Water damage claims are most common
“Water claims are the ones we see most often,” says Christopher O’Rourke, Vice President of Property Claims at Mercury Insurance. “While certain perils are seasonal, water damage can occur any time of year. It’s important for homeowners to conduct routine maintenance of appliance hoses and water pipes to make sure there aren’t cracks or leaks and, if any are detected, have them repaired or replaced immediately.
“Another thing everyone can do to protect their homes from leaks is turn off their main water supply when they’re away for an extended period of time. No one wants to return from a relaxing vacation to find water running through their home.”
Smart home technology also delivers an extra layer of protection for homeowners by providing 24/7 monitoring to help detect water pipe leaks. Professionally installed water pressure sensors, for example, work with most smartphones and can, among other things, automatically shut off the home’s main water supply if a leak or burst pipe is detected. And the best part is that insurance companies like Mercury Insurance will often provide a discount for homes that implement this technology.
O’Rourke also notes that most homeowners insurance policies don’t cover flood damage caused by rising water from storms or overflowing bodies of water, so he recommends homeowners consult with their local insurance agent to learn how to protect against these types of events.
Fire damage is a concern for homeowners
While water claims are the most common, fire damage is another possible concern for homeowners and can be caused in several ways. The National Fire Protection Association reports nearly half a million structure fires occurred in 2016, resulting in $7.5 billion in property damage, and wildfires ravaged California in 2017, leading to one of the year’s billion-dollar disaster events. O’Rourke suggests controlling the things you can and mitigating against the perils you can’t.

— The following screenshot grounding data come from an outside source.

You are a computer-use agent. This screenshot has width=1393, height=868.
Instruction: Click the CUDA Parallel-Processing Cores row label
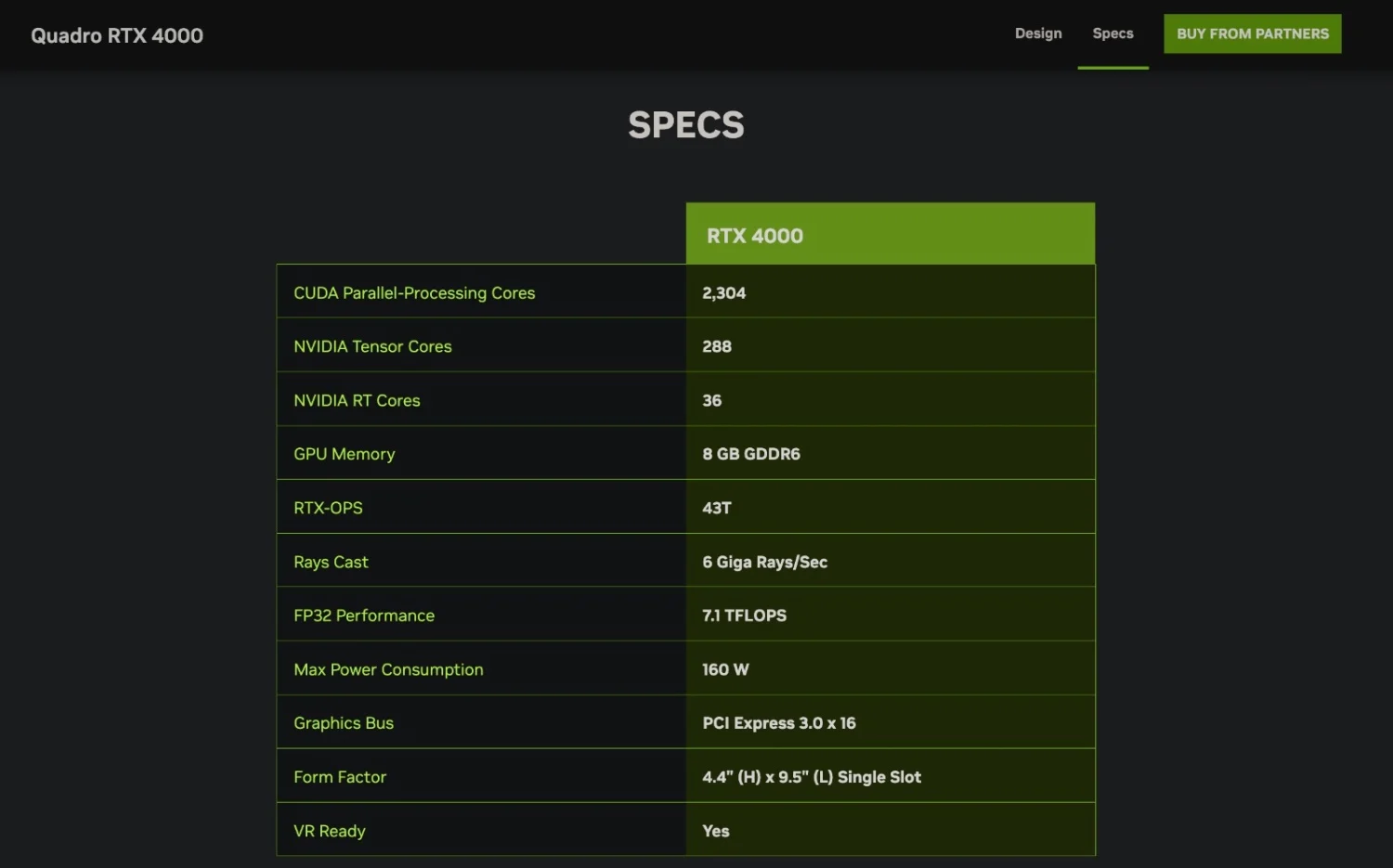[x=414, y=292]
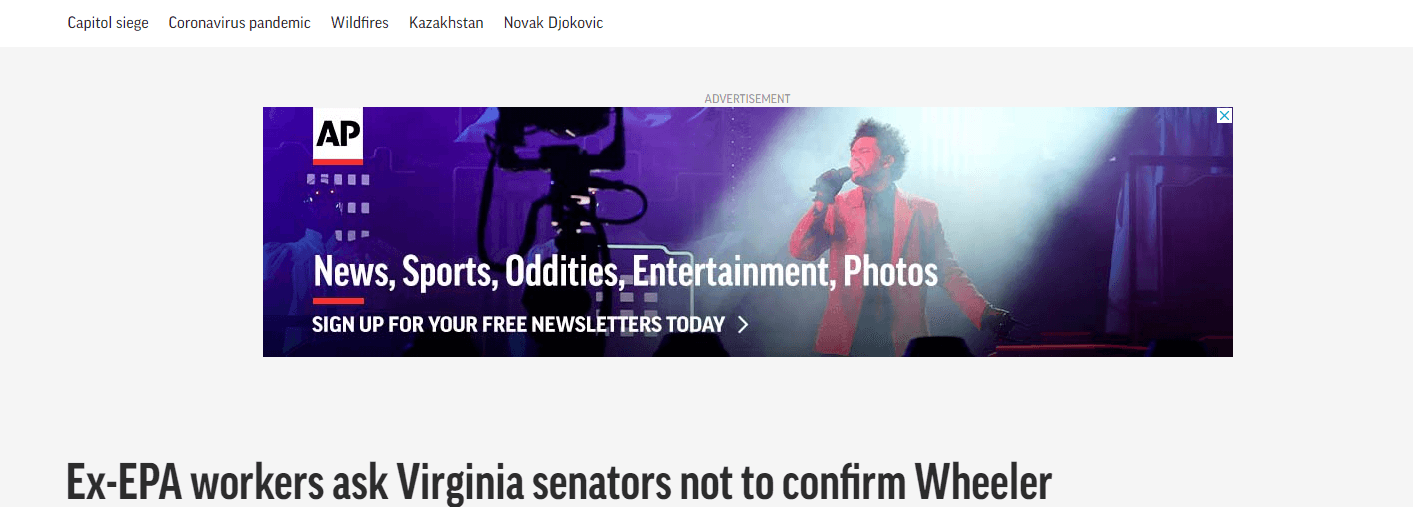Close the advertisement with the X icon

(1224, 116)
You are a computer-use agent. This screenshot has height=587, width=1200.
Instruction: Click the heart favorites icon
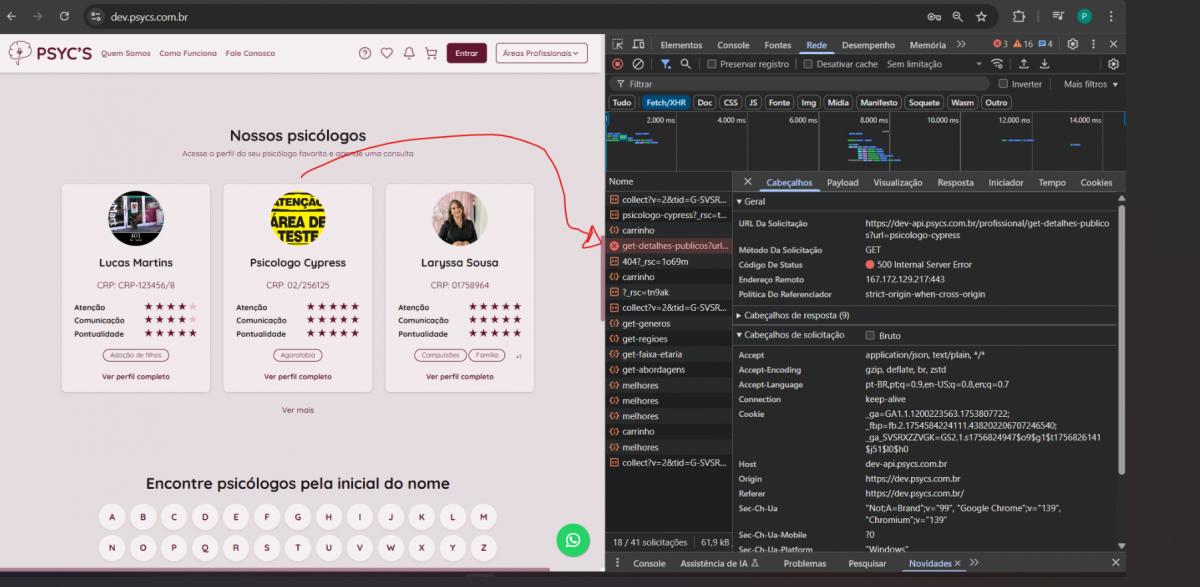[387, 53]
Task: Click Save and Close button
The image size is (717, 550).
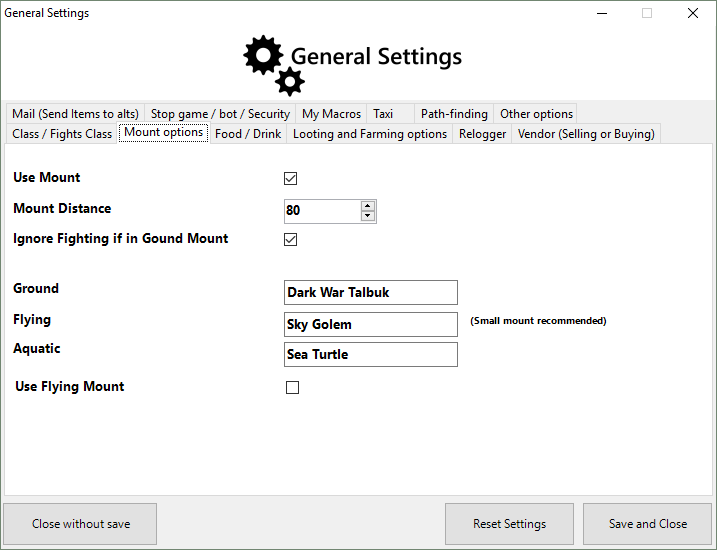Action: [647, 524]
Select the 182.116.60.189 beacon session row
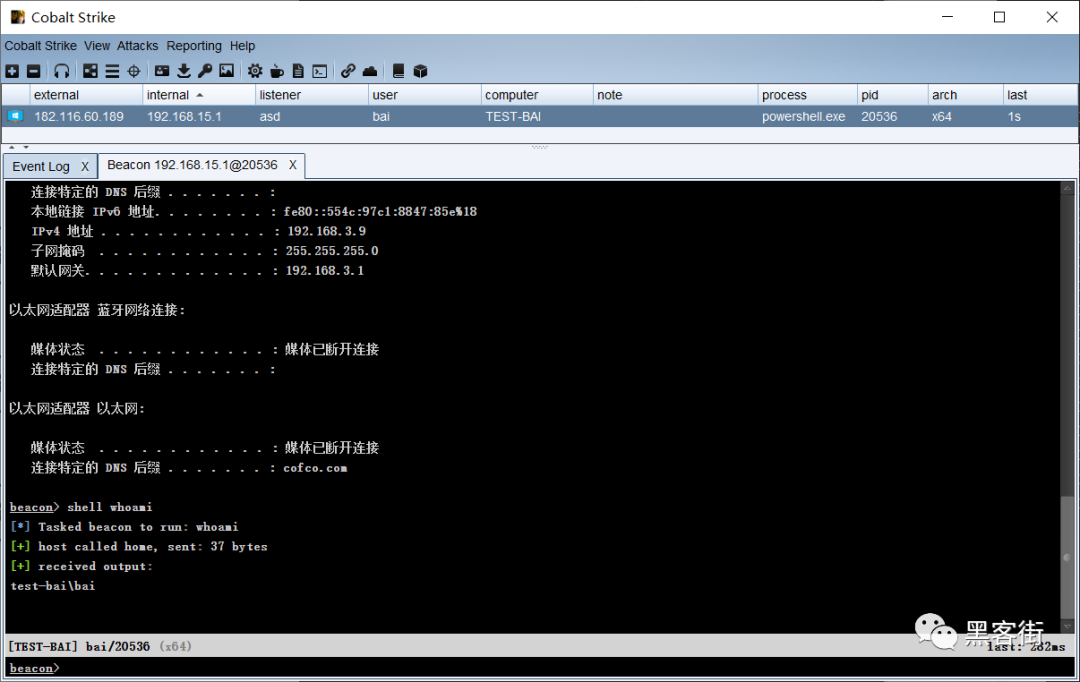Image resolution: width=1080 pixels, height=682 pixels. coord(79,116)

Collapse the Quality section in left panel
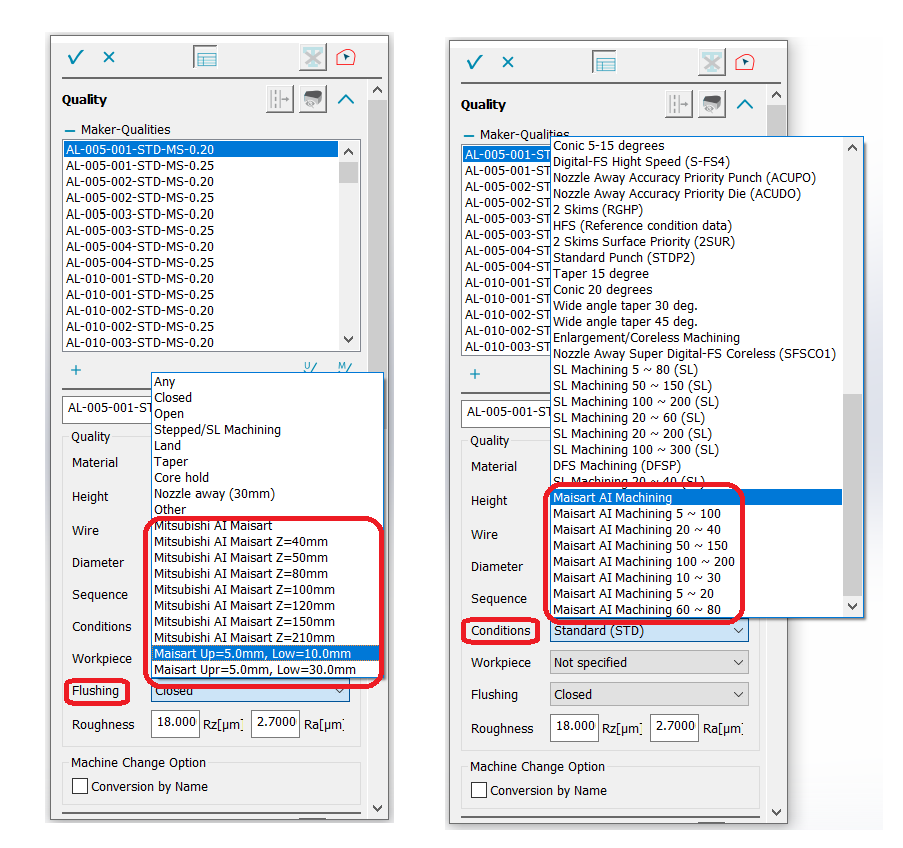[345, 100]
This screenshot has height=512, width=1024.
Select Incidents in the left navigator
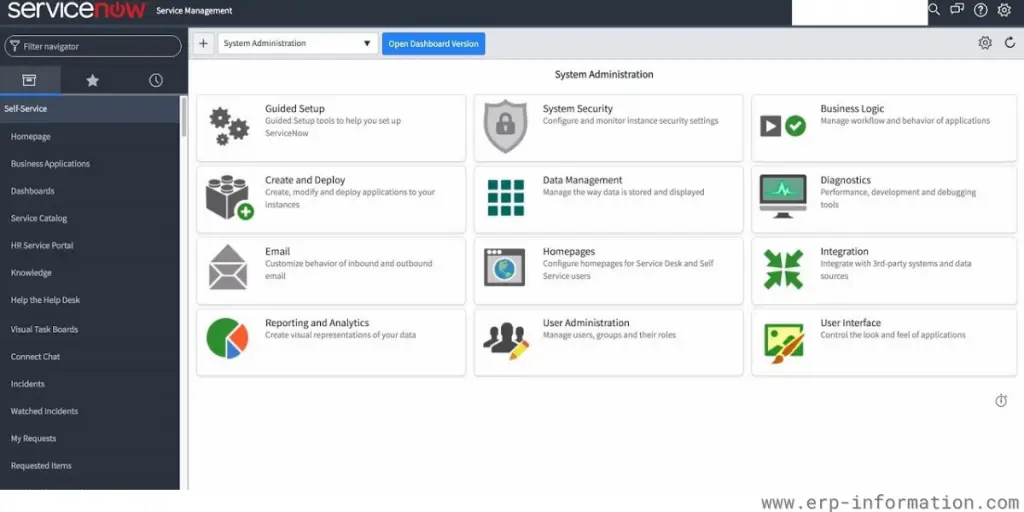(x=28, y=384)
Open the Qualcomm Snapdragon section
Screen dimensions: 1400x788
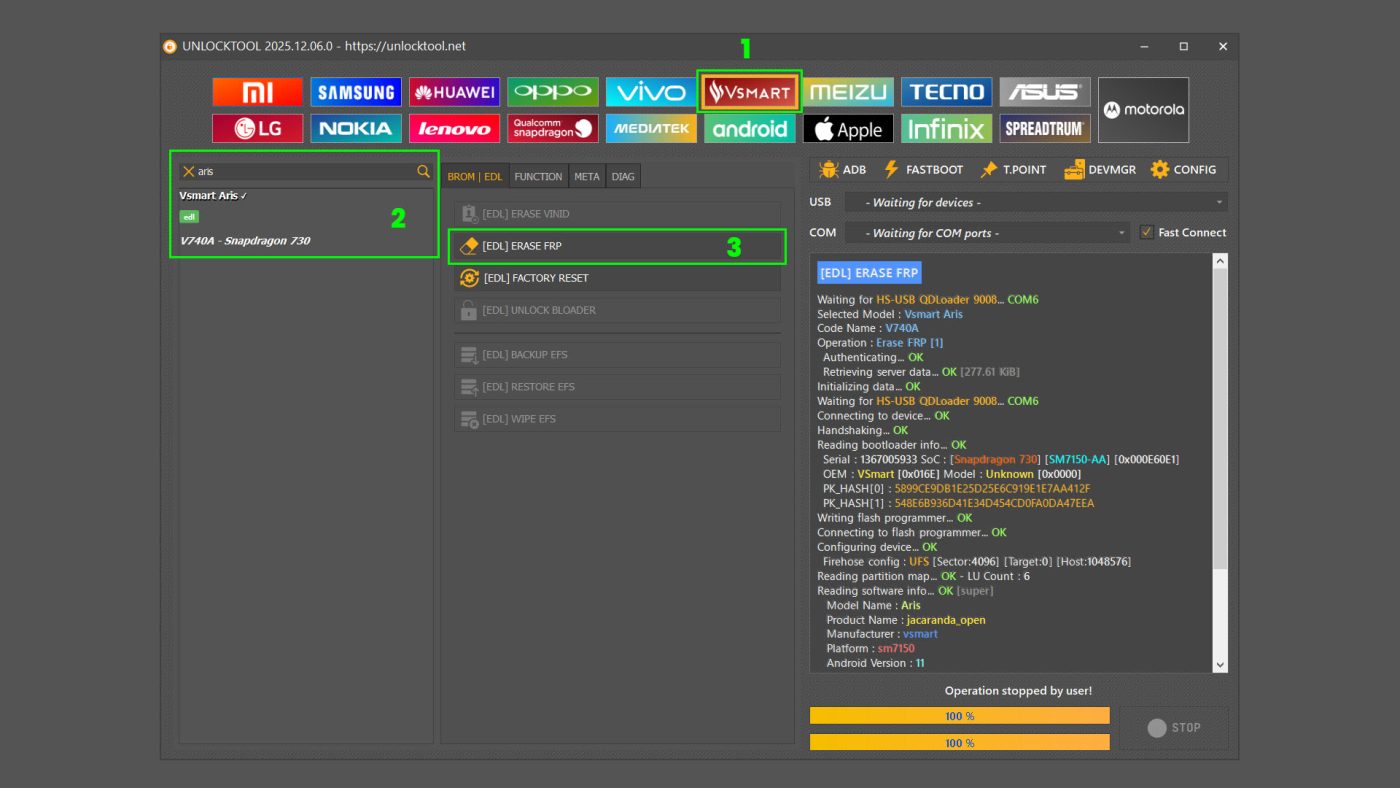[553, 128]
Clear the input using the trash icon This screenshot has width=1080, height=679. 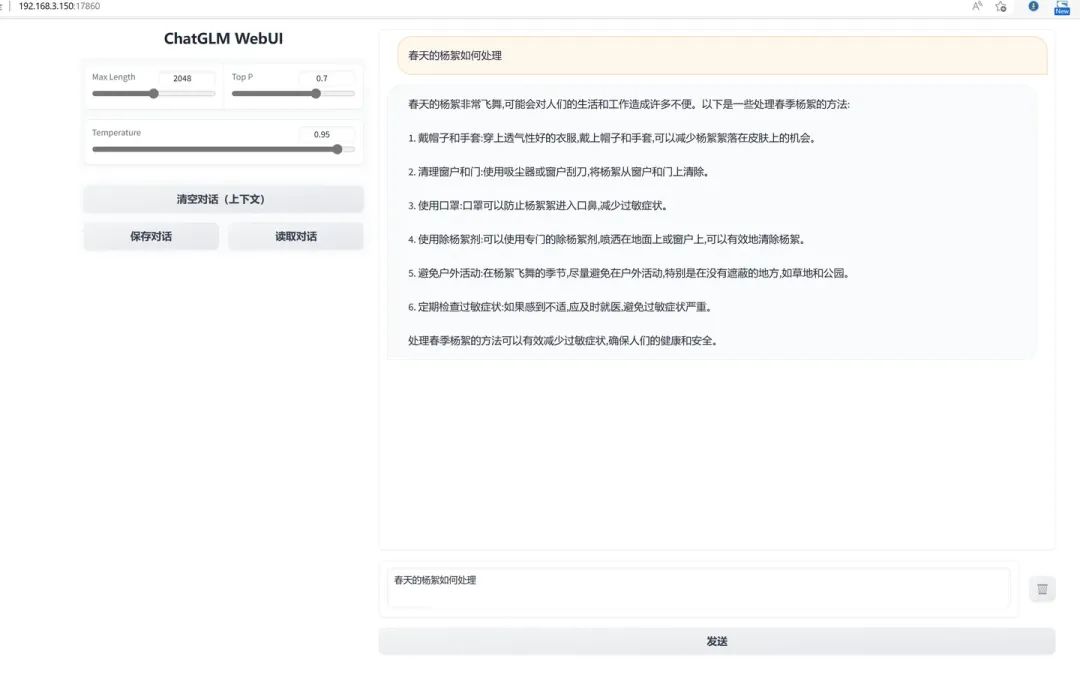pyautogui.click(x=1040, y=588)
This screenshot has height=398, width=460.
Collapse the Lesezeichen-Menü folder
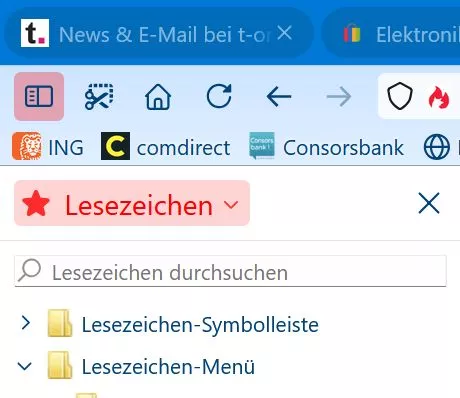click(x=25, y=366)
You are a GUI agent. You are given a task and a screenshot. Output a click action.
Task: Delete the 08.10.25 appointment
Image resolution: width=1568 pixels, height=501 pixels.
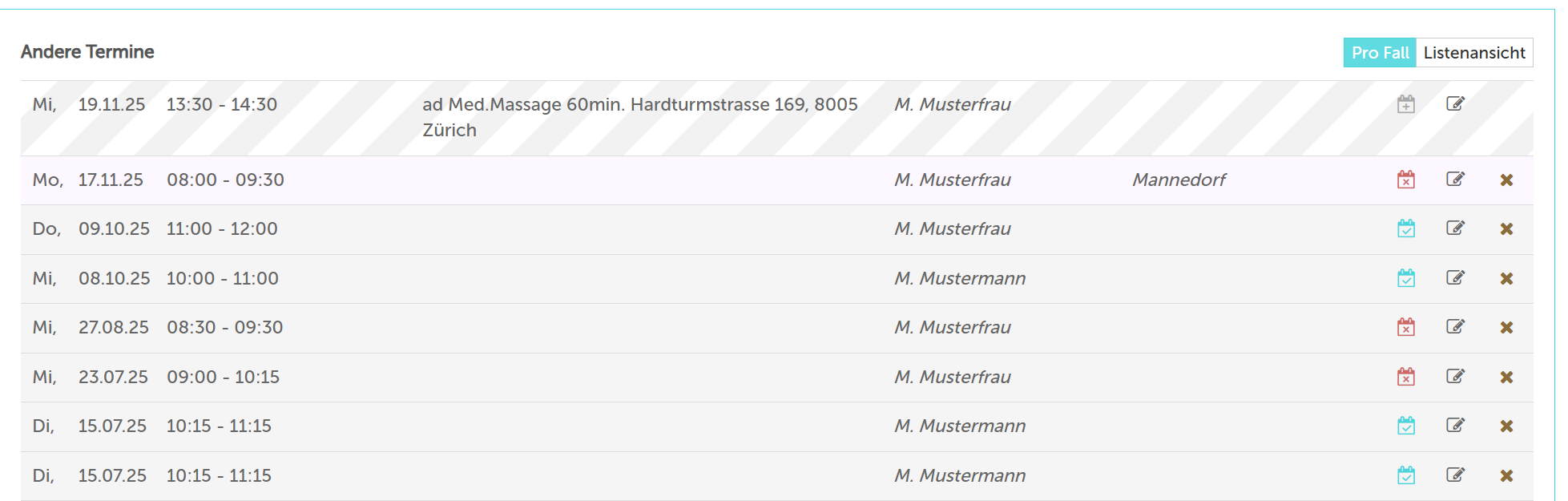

“Most home fires happen when people are inattentive or negligent. These fires are preventable if people don’t leave things like lit stoves, fireplaces, candles or portable heat sources unattended. You should also, refrain from overloading electrical outlets and using appliances with frayed electrical cords,” he says. “These things seem like common sense, but it’s amazing how many claims we see that result from simply not paying attention.
“Wildfires can be extremely scary and dangerous and there is often little warning when they sweep through areas, leaving homeowners little time to protect their homes. Most of this work needs to be done before a fire erupts. Homeowners can mitigate against this risk by keeping their yards free of dry brush, grass clippings and twigs, keep tree branches trimmed and bushes pruned. They should also make sure their roofs and gutters are cleared of leaves and debris.”
Theft can be costly
Theft doesn’t necessarily pose a threat to the physical structure of a home, but it too can be costly and it often leaves homeowners feeling scared and violated. The FBI’s Universal Crime Report estimates 1.5 million burglaries occurred in 2016 – with residential properties accounting for 69.5 percent of these offenses.
Homeowners can help safeguard against theft by taking simple, but often overlooked precautions like ensuring doors and windows are locked, and not leaving spare keys in easy-to-find locations. Several smart home devices can also aid in deterring potential thieves by allowing homeowners to adjust lights, monitor security cameras and activate security systems from their smartphones even when they’re away from home.
“Our claims team strives to get our customers back on their feet after a loss. Our hope is that people never experience such an event in the first place, but if they do we want them to know that it is our goal to help them get their lives back to normal as quickly as possible,” adds O’Rourke.